Pioneering fingertip sweat test done from home could replace painful breast cancer tests
>
Pioneering home-based fingertip sweat tests could replace painful breast cancer tests, a new study suggests.
Professor Simona Francese discovered that sweat on a person’s finger can allow scientists to mark the presence of breast cancer with 98 percent accuracy due to the protein it contains.
For the last 15 years, the expert worked with the police on a method to collect information from fingerprints left at crime scenes and, in doing so, discovered the cancer detection technique.
Based on a study of 15 women, they found that the simple method could detect the disease and its severity and only required the person to smear their fingertips in a sample dish.
A team of researchers from Sheffield Hallam University working with Prof Francese concluded that the process could eventually replace mammography once larger trials have been carried out.
Professor Simona Francese (pictured) discovered that sweat from a person’s finger can allow scientists to mark the presence of breast cancer with 98% accuracy.
Currently, during mammograms, a technologist will place a person’s breast between two plastic plates and compress the plates to take an x-ray.
The NHS advises that breast screening tests are often uncomfortable and sometimes painful for some people.
Compressions take a few seconds to complete, and the appointment itself usually takes about 20 minutes.

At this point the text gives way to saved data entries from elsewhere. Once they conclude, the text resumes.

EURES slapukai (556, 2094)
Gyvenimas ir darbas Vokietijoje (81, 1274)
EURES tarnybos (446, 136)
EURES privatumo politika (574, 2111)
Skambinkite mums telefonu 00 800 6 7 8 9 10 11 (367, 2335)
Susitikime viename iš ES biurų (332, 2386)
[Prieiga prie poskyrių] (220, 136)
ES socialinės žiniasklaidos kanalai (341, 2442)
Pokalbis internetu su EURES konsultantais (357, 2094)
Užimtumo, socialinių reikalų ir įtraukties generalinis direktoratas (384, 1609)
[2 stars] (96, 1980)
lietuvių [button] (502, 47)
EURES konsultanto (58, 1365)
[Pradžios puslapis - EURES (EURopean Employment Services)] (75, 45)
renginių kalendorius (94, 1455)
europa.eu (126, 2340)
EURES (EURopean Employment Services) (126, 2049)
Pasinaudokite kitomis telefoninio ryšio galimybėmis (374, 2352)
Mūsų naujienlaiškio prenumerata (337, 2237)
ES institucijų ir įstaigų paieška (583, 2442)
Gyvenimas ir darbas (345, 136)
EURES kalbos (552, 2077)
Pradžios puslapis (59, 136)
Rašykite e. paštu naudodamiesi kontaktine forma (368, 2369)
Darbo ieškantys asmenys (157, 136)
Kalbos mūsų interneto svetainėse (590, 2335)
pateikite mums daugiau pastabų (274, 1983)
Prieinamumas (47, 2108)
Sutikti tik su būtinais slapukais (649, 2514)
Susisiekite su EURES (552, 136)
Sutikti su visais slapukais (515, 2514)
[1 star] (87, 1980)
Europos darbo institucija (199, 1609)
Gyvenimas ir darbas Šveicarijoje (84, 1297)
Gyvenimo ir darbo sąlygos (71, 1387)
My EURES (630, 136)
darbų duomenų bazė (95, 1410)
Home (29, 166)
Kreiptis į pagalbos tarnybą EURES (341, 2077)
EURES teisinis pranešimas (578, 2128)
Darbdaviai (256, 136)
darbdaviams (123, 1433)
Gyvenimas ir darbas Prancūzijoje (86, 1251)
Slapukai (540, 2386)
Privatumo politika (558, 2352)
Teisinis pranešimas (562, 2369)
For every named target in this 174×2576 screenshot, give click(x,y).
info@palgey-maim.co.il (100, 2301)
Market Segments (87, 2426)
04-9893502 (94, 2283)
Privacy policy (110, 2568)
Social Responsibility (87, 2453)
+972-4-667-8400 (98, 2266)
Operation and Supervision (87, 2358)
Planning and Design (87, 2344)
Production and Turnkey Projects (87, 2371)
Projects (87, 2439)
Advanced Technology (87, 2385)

The new method offers patients the ability to test from the comfort of their own homes, instead of traveling to a hospital and performing the painful tests.

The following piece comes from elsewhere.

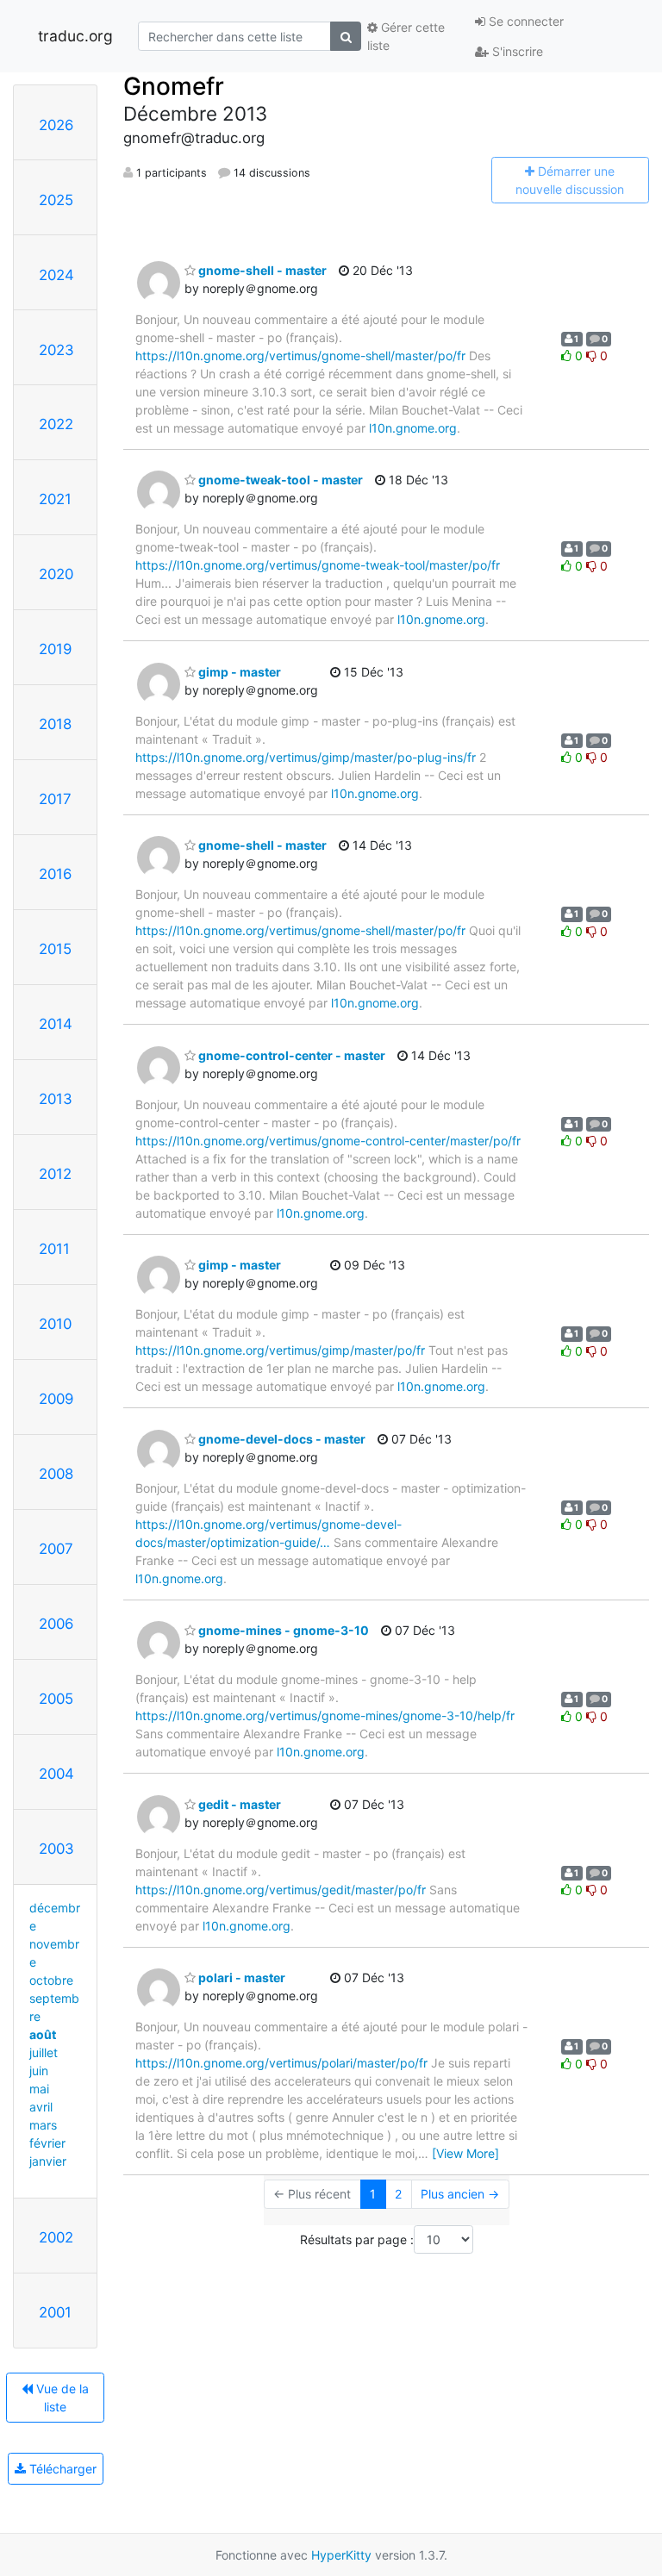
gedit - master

A sample aluminum collection plate can be sent to people every few years.
The French teacher said sunday times: ‘By looking at molecules that tell us the sex of the individual, we stumbled upon some molecules (small proteins and peptides) that are also indicated as potential biomarkers of breast cancer.’
The way the method works is that a person’s fingerprint is sprayed with a chemical coating and placed in a mass spectrometer, where the sweat sample is turned into a gas using a powerful laser.
Once this is done, scientists can evaluate the different proteins, resulting in a molecular profile that provides an accurate marker of breast cancer.
The researchers concluded that the process could eventually replace mammography once it has been taken to larger trials.
Of the 15 women in the trial, five had benign non-cancerous lumps, five had early breast cancer, and another five had metastatic breast cancer that had spread throughout the body.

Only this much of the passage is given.